» Set problem
Copy out each of the following items word for word, with nothing added or left out.

» Stored records

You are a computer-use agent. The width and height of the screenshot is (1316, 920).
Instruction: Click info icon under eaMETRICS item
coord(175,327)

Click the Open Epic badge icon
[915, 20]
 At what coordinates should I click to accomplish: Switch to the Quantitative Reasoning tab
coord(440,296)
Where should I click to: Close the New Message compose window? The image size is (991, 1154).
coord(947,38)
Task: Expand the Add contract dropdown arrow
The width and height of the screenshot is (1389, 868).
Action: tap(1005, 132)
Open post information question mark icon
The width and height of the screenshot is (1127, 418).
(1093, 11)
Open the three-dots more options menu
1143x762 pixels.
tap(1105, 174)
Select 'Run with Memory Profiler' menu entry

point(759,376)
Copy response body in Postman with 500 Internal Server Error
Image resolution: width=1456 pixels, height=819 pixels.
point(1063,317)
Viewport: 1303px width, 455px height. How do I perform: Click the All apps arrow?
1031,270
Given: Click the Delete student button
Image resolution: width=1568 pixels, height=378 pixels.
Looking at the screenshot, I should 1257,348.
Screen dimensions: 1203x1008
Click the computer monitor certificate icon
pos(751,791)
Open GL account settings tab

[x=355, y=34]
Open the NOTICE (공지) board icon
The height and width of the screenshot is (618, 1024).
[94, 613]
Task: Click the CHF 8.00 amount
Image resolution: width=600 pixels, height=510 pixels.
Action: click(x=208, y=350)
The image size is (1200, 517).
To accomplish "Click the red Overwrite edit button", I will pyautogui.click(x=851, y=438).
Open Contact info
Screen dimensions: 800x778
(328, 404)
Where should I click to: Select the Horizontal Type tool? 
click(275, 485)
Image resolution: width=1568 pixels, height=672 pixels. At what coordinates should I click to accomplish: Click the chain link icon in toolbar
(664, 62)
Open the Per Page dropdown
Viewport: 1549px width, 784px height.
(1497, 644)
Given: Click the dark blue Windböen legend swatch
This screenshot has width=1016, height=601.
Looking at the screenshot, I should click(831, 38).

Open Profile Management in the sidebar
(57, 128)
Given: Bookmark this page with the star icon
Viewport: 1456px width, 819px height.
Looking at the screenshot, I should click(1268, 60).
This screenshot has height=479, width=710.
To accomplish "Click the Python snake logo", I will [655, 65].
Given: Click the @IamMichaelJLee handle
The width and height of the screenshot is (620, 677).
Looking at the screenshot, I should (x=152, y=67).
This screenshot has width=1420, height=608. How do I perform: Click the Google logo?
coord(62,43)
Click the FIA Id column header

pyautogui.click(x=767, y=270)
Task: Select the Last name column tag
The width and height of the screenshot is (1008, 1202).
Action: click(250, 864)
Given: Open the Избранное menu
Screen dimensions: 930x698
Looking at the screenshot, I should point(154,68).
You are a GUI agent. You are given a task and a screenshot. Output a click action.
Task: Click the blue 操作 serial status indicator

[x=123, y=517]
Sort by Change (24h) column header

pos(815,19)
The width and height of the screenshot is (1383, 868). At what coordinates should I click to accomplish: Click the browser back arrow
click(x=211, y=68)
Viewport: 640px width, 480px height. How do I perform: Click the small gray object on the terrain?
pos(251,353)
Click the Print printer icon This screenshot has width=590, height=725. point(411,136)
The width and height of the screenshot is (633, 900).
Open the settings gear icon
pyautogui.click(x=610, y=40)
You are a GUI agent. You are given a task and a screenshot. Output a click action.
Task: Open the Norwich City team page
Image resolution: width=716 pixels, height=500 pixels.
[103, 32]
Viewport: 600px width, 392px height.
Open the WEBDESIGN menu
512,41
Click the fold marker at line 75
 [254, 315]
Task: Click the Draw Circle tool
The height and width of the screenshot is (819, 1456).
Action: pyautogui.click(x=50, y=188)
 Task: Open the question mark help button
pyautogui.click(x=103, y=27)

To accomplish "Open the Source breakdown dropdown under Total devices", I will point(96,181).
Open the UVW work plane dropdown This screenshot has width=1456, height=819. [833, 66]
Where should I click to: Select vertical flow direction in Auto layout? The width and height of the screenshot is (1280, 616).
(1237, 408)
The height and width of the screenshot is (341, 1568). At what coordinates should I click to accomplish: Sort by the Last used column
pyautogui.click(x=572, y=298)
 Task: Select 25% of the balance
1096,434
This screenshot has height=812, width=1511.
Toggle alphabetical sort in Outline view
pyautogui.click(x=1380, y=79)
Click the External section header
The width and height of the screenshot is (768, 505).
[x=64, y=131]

» Right answer
You are a computer-use agent. The width and height of the screenshot is (1316, 920).
Instruction: Click info icon under eaMETRICS item
coord(175,327)

Click the Open Epic badge icon
[915, 20]
 At what coordinates should I click to accomplish: Switch to the Quantitative Reasoning tab
coord(440,296)
Where should I click to: Close the New Message compose window? The image size is (991, 1154).
coord(947,38)
Task: Expand the Add contract dropdown arrow
The width and height of the screenshot is (1389, 868).
Action: tap(1005, 132)
Open post information question mark icon
The width and height of the screenshot is (1127, 418).
(1093, 11)
Open the three-dots more options menu
1143x762 pixels.
tap(1105, 174)
Select 'Run with Memory Profiler' menu entry

point(759,376)
Copy response body in Postman with 500 Internal Server Error
Image resolution: width=1456 pixels, height=819 pixels.
point(1063,317)
Viewport: 1303px width, 455px height. How do I perform: Click the All apps arrow?
1031,270
Given: Click the Delete student button
Image resolution: width=1568 pixels, height=378 pixels.
Looking at the screenshot, I should 1257,348.
Screen dimensions: 1203x1008
Click the computer monitor certificate icon
pos(751,791)
Open GL account settings tab

[x=355, y=34]
Open the NOTICE (공지) board icon
The height and width of the screenshot is (618, 1024).
[94, 613]
Task: Click the CHF 8.00 amount
Image resolution: width=600 pixels, height=510 pixels.
Action: click(x=208, y=350)
The image size is (1200, 517).
To accomplish "Click the red Overwrite edit button", I will pyautogui.click(x=851, y=438).
Open Contact info
Screen dimensions: 800x778
(328, 404)
Where should I click to: Select the Horizontal Type tool? 
click(275, 485)
Image resolution: width=1568 pixels, height=672 pixels. At what coordinates should I click to accomplish: Click the chain link icon in toolbar
(664, 62)
Open the Per Page dropdown
Viewport: 1549px width, 784px height.
(1497, 644)
Given: Click the dark blue Windböen legend swatch
This screenshot has width=1016, height=601.
Looking at the screenshot, I should click(831, 38).

Open Profile Management in the sidebar
(57, 128)
Given: Bookmark this page with the star icon
Viewport: 1456px width, 819px height.
Looking at the screenshot, I should click(1268, 60).
This screenshot has height=479, width=710.
To accomplish "Click the Python snake logo", I will [655, 65].
Given: Click the @IamMichaelJLee handle
The width and height of the screenshot is (620, 677).
Looking at the screenshot, I should (x=152, y=67).
This screenshot has width=1420, height=608. How do I perform: Click the Google logo?
coord(62,43)
Click the FIA Id column header

pyautogui.click(x=767, y=270)
Task: Select the Last name column tag
The width and height of the screenshot is (1008, 1202).
Action: click(250, 864)
Given: Open the Избранное menu
Screen dimensions: 930x698
Looking at the screenshot, I should point(154,68).
You are a GUI agent. You are given a task and a screenshot. Output a click action.
Task: Click the blue 操作 serial status indicator

[x=123, y=517]
Sort by Change (24h) column header

pos(815,19)
The width and height of the screenshot is (1383, 868). At what coordinates should I click to accomplish: Click the browser back arrow
click(x=211, y=68)
Viewport: 640px width, 480px height. How do I perform: Click the small gray object on the terrain?
pos(251,353)
Click the Print printer icon This screenshot has width=590, height=725. point(411,136)
The width and height of the screenshot is (633, 900).
Open the settings gear icon
pyautogui.click(x=610, y=40)
You are a GUI agent. You are given a task and a screenshot. Output a click action.
Task: Open the Norwich City team page
Image resolution: width=716 pixels, height=500 pixels.
[103, 32]
Viewport: 600px width, 392px height.
Open the WEBDESIGN menu
512,41
Click the fold marker at line 75
 [254, 315]
Task: Click the Draw Circle tool
The height and width of the screenshot is (819, 1456).
Action: pyautogui.click(x=50, y=188)
 Task: Open the question mark help button
pyautogui.click(x=103, y=27)

To accomplish "Open the Source breakdown dropdown under Total devices", I will point(96,181).
Open the UVW work plane dropdown This screenshot has width=1456, height=819. [833, 66]
Where should I click to: Select vertical flow direction in Auto layout? The width and height of the screenshot is (1280, 616).
(1237, 408)
The height and width of the screenshot is (341, 1568). At what coordinates should I click to accomplish: Sort by the Last used column
pyautogui.click(x=572, y=298)
 Task: Select 25% of the balance
1096,434
This screenshot has height=812, width=1511.
Toggle alphabetical sort in Outline view
pyautogui.click(x=1380, y=79)
Click the External section header
The width and height of the screenshot is (768, 505).
[x=64, y=131]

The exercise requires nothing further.